- Devices embedded into construction joints generate electricity
- Generated by minute movements in the structure
- Research project expected to be completed by 2023
There’s a reasonable chance you have or have considered solar power for your home, and maybe even a battery, but where else in your home or a building could energy be generated?
Would you believe that the movement a building makes when the wind blows, or people walk through its structure, could create capturable energy?
A multidisciplinary collaborative research project between Infratech Industries and experts from the Centre for Infrastructure Engineering at Western Sydney University (WSU) has been working on just such a technology.
The technology
The key line of investigation is whether cutting edge materials such as titanium composites and carbon nanotubes can be embedded into a construction joint to capture the energy from movement-generated stress and strain on the joints of modular constructions.
In short, when a building moves, it can (theoretically) generate electricity.
“Our research program aims to remove major roadblocks preventing widespread application of high performance modular, prefabricated systems in construction, and accelerate the transition to advanced building manufacturing technologies in Australia and beyond.”
Dr Pejman Sharafi, Senior Lecturer at WSU, Head of MPD-Lab WSU
Researchers said the technology has a two-fold benefit. One is the energy generation, and the other is the increase in the efficiency, speed and quality of construction, and enhancements to safety by eliminating the need for on-site redundant elements.
Should buildings move?
Felicia Whiting, Director of Infratech Industries, said “Just moving or walking around a modular home can cause minute movements that can create an opportunity for energy to be harvested.”

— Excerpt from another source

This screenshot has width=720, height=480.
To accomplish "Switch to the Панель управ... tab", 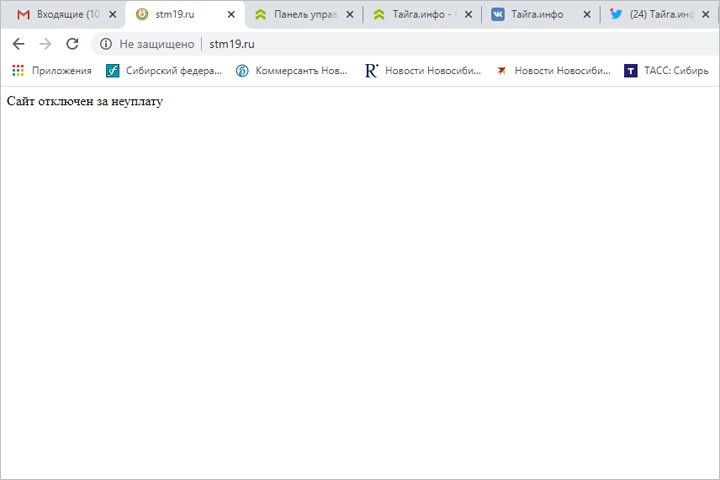I will click(x=305, y=15).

“Environmental factors like strong winds that cause vibration or differentials in temperature on the skin of a building can also be converted into electrical energy, provided you have advanced energy-absorbing materials and smart building structures in place.”
The research team includes experts in nanocomposites, advanced sustainable materials, smart sensors, robotics, and automation from the Centre for Infrastructure Engineering.
The joint research project is scheduled for completion in late 2023.